The line containing "[facebook] (1228, 1161)" marks the end; copy exactly all lines from the start of the material up to and including it.
====== Record set
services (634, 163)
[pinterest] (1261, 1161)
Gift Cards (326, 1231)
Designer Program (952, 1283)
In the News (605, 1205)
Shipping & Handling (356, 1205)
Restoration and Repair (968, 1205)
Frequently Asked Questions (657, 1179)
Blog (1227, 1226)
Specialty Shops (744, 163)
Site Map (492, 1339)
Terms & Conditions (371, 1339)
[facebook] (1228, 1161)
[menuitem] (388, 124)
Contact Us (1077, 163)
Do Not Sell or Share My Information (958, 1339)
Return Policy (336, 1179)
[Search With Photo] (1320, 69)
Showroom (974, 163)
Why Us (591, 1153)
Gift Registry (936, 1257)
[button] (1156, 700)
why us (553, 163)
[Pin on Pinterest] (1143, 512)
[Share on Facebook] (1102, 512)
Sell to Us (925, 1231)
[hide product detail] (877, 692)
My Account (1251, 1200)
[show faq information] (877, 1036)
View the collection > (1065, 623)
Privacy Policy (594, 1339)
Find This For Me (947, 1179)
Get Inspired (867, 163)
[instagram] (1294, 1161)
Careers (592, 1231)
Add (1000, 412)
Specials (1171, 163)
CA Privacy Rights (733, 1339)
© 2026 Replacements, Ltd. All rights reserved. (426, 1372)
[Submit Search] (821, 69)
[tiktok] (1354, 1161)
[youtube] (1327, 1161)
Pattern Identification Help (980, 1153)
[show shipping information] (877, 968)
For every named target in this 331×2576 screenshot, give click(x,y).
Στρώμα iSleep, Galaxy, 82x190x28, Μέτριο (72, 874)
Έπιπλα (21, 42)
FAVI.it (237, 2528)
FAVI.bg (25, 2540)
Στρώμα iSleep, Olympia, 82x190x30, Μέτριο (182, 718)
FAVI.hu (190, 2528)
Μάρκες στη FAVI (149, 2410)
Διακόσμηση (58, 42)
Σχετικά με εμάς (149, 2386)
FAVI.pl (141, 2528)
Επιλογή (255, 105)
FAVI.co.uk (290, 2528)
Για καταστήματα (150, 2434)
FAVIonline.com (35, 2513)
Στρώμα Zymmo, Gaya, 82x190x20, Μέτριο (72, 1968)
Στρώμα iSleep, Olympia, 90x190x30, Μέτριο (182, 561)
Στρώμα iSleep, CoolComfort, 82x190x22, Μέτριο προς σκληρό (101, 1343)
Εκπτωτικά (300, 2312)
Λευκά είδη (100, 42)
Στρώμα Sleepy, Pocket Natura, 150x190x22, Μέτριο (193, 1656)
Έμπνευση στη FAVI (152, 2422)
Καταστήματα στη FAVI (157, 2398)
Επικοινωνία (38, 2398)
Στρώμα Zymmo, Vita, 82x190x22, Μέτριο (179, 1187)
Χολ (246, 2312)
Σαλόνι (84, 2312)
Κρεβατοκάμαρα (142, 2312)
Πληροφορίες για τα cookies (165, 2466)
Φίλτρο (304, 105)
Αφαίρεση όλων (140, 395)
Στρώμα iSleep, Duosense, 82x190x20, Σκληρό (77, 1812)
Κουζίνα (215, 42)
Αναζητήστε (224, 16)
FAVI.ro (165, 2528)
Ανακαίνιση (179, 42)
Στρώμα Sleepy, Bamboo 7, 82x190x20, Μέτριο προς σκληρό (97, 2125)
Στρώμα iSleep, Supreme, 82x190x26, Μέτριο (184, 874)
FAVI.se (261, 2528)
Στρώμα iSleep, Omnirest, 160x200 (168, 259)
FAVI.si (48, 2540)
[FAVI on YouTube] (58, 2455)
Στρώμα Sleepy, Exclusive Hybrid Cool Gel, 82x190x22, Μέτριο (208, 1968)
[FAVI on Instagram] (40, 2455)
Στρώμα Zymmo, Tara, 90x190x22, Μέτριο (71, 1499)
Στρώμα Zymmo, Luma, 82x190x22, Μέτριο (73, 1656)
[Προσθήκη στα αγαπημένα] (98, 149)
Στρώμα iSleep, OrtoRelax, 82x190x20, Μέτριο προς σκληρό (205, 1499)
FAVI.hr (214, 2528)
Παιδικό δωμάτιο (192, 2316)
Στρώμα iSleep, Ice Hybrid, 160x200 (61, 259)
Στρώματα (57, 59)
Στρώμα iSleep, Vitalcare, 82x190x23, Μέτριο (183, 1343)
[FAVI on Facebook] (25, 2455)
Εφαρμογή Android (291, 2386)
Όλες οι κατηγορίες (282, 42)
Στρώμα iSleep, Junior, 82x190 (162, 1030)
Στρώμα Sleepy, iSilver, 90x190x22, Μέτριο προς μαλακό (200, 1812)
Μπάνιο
============
Output of the task:
services (634, 163)
[pinterest] (1261, 1161)
Gift Cards (326, 1231)
Designer Program (952, 1283)
In the News (605, 1205)
Shipping & Handling (356, 1205)
Restoration and Repair (968, 1205)
Frequently Asked Questions (657, 1179)
Blog (1227, 1226)
Specialty Shops (744, 163)
Site Map (492, 1339)
Terms & Conditions (371, 1339)
[facebook] (1228, 1161)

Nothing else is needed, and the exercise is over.